Every commodity requires different conditions and temperatures, so the storage plant is staffed by experts who keep carrots from freezing and mink coats from shedding. Shek Pai Wan in Aberdeen also has 500 feet of waterfront which permit mechanised efficient cargo and ice handling for the South China Sea fishing fleets.
Dairy Farm takes pride in its expanding cold front. This same Shek Pai Wan plant can produce tube ice – 600 metric tonnes a day – and has a storage capacity of 900 metric tonnes. The new Castle Peak plant produces 170 tonnes per day. The advantages of tube ice, compared with traditional blocks, is that it can be handled entirely by machine and thus easily stored and delivered. Customers include Hong Kong’s fishing fleets, leading hotels and restaurants, as well as aircraft and domestic caterers. “We’re now constructing a new tube ice plant in Yau Tong Bay in the New Territories which will give us complete coverage of the fishing fleet centres,” says Mr Oram, “so we can offer ice supplies and cold storage to most of the fishermen from both Hong Kong and China operating in these waters.”
Warehousing is yet another operation that has been given a considerable boost by the acquisition of 200,000 square feet of new warehouse space at Shatin which is now the central distribution point for the group in Hong Kong. “We have a fully mechanised single level warehouse there,” says Mr Oram, “it’s unique in Hong Kong – and is probably the largest of its kind in the region.” An additional new cold store at Shatin alongside the central warehouse will be ready in June.

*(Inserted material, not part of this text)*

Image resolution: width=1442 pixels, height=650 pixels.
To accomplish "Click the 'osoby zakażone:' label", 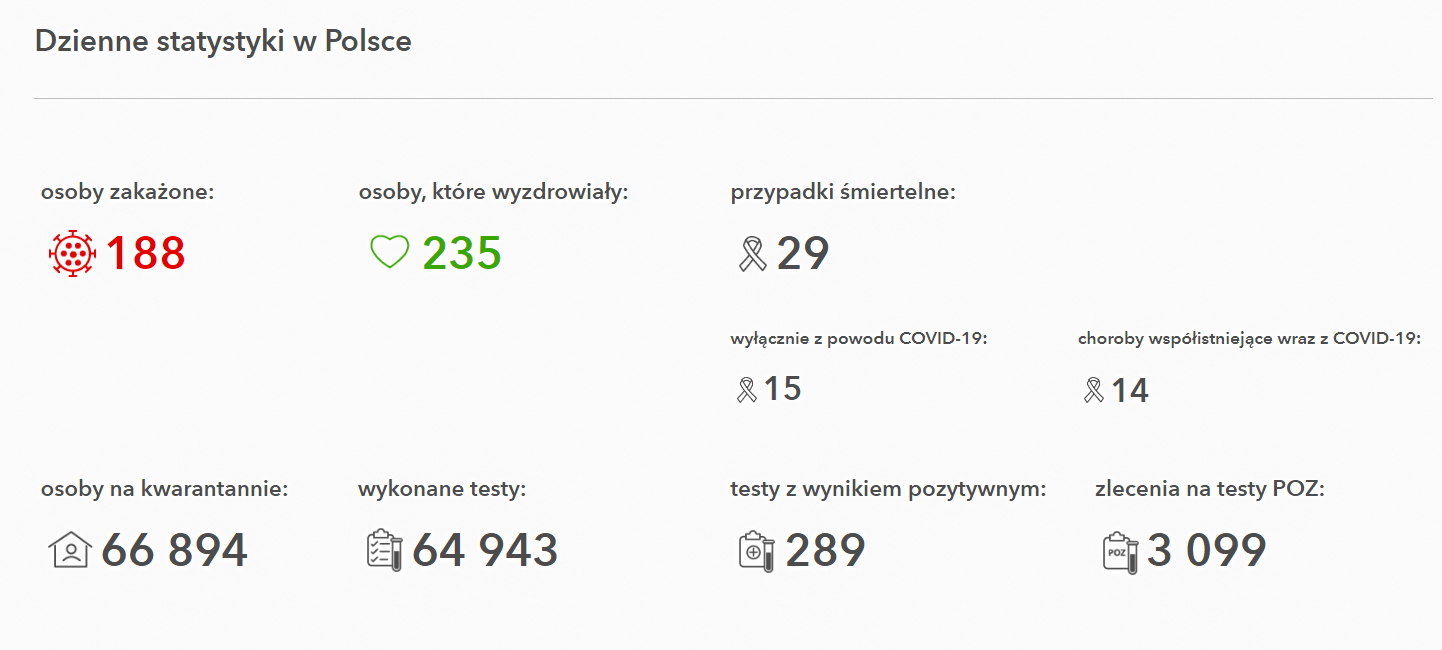I will 128,192.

Its half million cubic foot capacity will be used entirely within the group as the base for its further planned inroads into supermarkets and food retail outlets, particularly in the rapidly developing new towns in the New Territories.
From then on, it will be all systems go for Dairy Farm on the supermarket front. According to Mr Oram, “1980 will be a time to build on the enormous foundation laid in recent years which today places Dairy Farm on the brink of a new era of expansion.”
This article was first posted on 20th November 2022.